The court wrote that, "developing reproductive technology has outpaced federal and state laws, which currently do not address directly the legal issues created by posthumous conception."
Elul said the problem wasn't so much the content of state and administrative laws but the lower courts' interpretation of them.
"It's a matter of applying the law with flexibility," Elul said. "Laws can be workable."
Gelety said the ruling brings laws up to date not just with technology, but also with societal changes.
"As in-vitro fertilization becomes more common, the laws have to catch up to what is becoming more acceptable in society. That's what this case is really testing," said Gelety, who said he remembers when in-vitro fertilization was deeply controversial.
"Finally the Social Security system is catching up to technology and society. They're finally being pulled into the 21st century."
Elul said Gillett-Netting's years of persistence were driven by a desire to change Social Security's discriminatory policies.
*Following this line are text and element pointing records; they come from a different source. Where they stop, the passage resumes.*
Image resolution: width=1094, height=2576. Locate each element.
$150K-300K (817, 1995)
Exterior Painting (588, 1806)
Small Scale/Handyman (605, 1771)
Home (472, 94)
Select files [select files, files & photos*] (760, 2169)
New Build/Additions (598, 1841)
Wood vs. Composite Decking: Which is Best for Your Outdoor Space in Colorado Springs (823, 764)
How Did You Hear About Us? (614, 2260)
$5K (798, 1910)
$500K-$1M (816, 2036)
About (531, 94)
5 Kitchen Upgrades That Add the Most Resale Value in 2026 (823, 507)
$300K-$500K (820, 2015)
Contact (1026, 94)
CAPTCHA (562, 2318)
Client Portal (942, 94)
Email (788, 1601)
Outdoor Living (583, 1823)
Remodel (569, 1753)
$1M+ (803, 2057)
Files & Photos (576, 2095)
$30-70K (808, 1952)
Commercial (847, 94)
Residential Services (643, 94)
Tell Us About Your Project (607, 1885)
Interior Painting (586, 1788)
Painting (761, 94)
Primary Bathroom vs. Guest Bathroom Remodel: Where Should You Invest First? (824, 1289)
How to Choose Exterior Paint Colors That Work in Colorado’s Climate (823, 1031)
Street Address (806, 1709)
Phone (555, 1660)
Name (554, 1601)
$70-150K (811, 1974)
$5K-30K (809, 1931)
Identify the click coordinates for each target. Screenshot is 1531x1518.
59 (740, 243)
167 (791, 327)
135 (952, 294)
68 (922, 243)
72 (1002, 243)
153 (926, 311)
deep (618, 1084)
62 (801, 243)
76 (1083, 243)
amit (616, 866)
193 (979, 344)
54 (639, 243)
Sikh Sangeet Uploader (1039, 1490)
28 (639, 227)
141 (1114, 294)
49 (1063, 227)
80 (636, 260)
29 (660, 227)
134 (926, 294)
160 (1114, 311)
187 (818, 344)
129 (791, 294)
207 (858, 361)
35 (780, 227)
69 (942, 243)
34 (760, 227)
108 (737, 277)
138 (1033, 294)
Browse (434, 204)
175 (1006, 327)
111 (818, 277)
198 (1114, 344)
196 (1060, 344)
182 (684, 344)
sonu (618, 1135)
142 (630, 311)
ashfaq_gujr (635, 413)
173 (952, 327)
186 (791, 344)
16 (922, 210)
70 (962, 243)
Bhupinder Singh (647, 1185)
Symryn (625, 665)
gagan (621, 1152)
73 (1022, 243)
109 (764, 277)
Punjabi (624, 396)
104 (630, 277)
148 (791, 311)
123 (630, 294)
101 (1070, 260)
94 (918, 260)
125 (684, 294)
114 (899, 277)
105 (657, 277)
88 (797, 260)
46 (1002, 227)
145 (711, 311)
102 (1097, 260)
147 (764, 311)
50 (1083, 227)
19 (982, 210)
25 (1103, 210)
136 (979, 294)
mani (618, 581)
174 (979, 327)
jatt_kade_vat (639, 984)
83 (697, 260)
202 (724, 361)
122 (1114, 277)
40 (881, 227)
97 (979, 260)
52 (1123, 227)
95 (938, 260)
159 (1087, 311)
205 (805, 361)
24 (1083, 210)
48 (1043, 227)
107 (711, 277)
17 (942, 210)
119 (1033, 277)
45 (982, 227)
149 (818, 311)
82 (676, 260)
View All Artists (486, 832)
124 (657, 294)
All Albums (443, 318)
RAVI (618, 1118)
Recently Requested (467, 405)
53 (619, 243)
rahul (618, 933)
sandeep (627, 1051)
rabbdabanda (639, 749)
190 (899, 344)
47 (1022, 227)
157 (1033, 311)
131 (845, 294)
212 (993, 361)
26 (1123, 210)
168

"For her this issue was not about the money, it was about the principle - she wanted her children to be treated the same as every other child," Elul said. "When she found out her children were being discriminated against because of the way they were born, she was outraged by that, as any mother would be."
Gillett-Netting said the tangible results of the ruling are also well overdue, and the benefits will help the family economically.
"Being a UA employee, we don't really get raises," Gillette-Netting said. "We live from month to month on my salary. We don't live extravagantly. If they get sick and they both have to go to the doctor, that money comes straight from the food budget."
The twins' hobbies, ballet and ice hockey, are paid for by Gillett-Netting's father, she said. "This (ruling) will allow me to support my children."
Gillett-Netting estimated she would get several hundred dollars per month per child, as well as retroactive payments from the benefits she has yet to see in the past eight years.
Gillett-Netting said she was particularly bothered by the Social Security Administration's ad hoc policy, which failed to follow precedent. In the mid-90s, a woman from Tucson in a similar position was awarded benefits for her children; however, the administration failed to rule Gillett-Netting's case the same way.
"Even though I was in the same circumstances as her and from the same city, they said they didn't have to provide the benefits because they don't follow their own precedent."
Gillett-Netting said she hopes the ruling will change that policy, but is "hesitant" to get excited before the deadline to appeal passes.
Mark Lassiter, spokesperson for the Social Security Administration, said the decision is being reviewed by the Office of the General Council. He declined commenting on whether or not the administration will appeal until the review process is over.